◆ **Page extract**:
[start]
A Father’s Dream and a Son’s Dilemma

The dynamic between Josh and his father is the book’s most psychologically interesting thread. His dad was a pick out of high school with professional potential that apparently never materialized, and his investment in Josh’s career carries the weight of that unresolved ambition. Green does not make the father a villain; he makes him recognizably human, someone whose love for his son and whose desire for vicarious achievement are tangled together in ways that he himself probably cannot fully articulate. Josh has to navigate not just the pressure from Valentine but the more complicated pressure of a father whose hopes are genuine but whose judgment has been distorted by his own history.

This is the kind of nuance that distinguishes sports fiction that takes its young audience seriously from fiction that talks down to them. The book assumes that a twelve-year-old reader can hold both things at once: a father who loves his kid and a father whose love is creating a problem. That assumption is correct, and it is one of the reasons the book has accumulated the readership it has.
[end]
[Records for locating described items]
[start]
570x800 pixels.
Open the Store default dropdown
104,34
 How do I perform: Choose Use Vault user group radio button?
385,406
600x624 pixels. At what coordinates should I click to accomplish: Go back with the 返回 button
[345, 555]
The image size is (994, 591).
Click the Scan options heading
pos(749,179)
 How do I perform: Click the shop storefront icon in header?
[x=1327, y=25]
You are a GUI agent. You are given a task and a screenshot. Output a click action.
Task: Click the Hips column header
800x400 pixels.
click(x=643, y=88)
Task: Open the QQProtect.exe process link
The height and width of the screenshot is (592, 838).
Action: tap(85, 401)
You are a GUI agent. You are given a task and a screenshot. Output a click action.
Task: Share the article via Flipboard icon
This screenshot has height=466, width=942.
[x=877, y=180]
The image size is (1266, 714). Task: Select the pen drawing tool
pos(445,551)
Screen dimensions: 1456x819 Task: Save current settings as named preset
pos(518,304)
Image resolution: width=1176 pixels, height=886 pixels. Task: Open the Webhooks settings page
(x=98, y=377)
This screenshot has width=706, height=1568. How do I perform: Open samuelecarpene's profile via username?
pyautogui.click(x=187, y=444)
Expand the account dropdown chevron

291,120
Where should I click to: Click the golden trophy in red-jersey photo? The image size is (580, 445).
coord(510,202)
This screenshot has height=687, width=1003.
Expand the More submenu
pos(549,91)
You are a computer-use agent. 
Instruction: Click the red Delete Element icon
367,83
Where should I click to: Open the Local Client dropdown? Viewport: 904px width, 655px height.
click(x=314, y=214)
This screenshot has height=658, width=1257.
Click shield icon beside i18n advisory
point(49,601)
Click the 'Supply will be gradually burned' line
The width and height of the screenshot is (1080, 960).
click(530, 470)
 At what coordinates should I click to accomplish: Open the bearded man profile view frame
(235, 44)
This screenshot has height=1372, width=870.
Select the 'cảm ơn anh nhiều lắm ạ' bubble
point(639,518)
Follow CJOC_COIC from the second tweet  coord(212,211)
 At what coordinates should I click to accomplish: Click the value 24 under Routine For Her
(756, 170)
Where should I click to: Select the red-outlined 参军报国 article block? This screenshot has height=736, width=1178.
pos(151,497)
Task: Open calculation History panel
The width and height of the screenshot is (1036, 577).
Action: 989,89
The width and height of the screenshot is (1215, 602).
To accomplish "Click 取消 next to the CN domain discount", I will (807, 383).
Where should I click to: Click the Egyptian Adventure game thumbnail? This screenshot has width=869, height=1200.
[end]
◆ **The tasks**:
[1] List every person named in the book review passage.
[2] Transcribe the records from their first line through the line containing "point(639,518)", inclusive.

◆ **Expected outputs**:
[1] Josh, Green, Valentine

[2]
570x800 pixels.
Open the Store default dropdown
104,34
 How do I perform: Choose Use Vault user group radio button?
385,406
600x624 pixels. At what coordinates should I click to accomplish: Go back with the 返回 button
[345, 555]
The image size is (994, 591).
Click the Scan options heading
pos(749,179)
 How do I perform: Click the shop storefront icon in header?
[x=1327, y=25]
You are a GUI agent. You are given a task and a screenshot. Output a click action.
Task: Click the Hips column header
800x400 pixels.
click(x=643, y=88)
Task: Open the QQProtect.exe process link
The height and width of the screenshot is (592, 838).
Action: tap(85, 401)
You are a GUI agent. You are given a task and a screenshot. Output a click action.
Task: Share the article via Flipboard icon
This screenshot has height=466, width=942.
[x=877, y=180]
The image size is (1266, 714). Task: Select the pen drawing tool
pos(445,551)
Screen dimensions: 1456x819 Task: Save current settings as named preset
pos(518,304)
Image resolution: width=1176 pixels, height=886 pixels. Task: Open the Webhooks settings page
(x=98, y=377)
This screenshot has width=706, height=1568. How do I perform: Open samuelecarpene's profile via username?
pyautogui.click(x=187, y=444)
Expand the account dropdown chevron

291,120
Where should I click to: Click the golden trophy in red-jersey photo? The image size is (580, 445).
coord(510,202)
This screenshot has height=687, width=1003.
Expand the More submenu
pos(549,91)
You are a computer-use agent. 
Instruction: Click the red Delete Element icon
367,83
Where should I click to: Open the Local Client dropdown? Viewport: 904px width, 655px height.
click(x=314, y=214)
This screenshot has height=658, width=1257.
Click shield icon beside i18n advisory
point(49,601)
Click the 'Supply will be gradually burned' line
The width and height of the screenshot is (1080, 960).
click(530, 470)
 At what coordinates should I click to accomplish: Open the bearded man profile view frame
(235, 44)
This screenshot has height=1372, width=870.
Select the 'cảm ơn anh nhiều lắm ạ' bubble
point(639,518)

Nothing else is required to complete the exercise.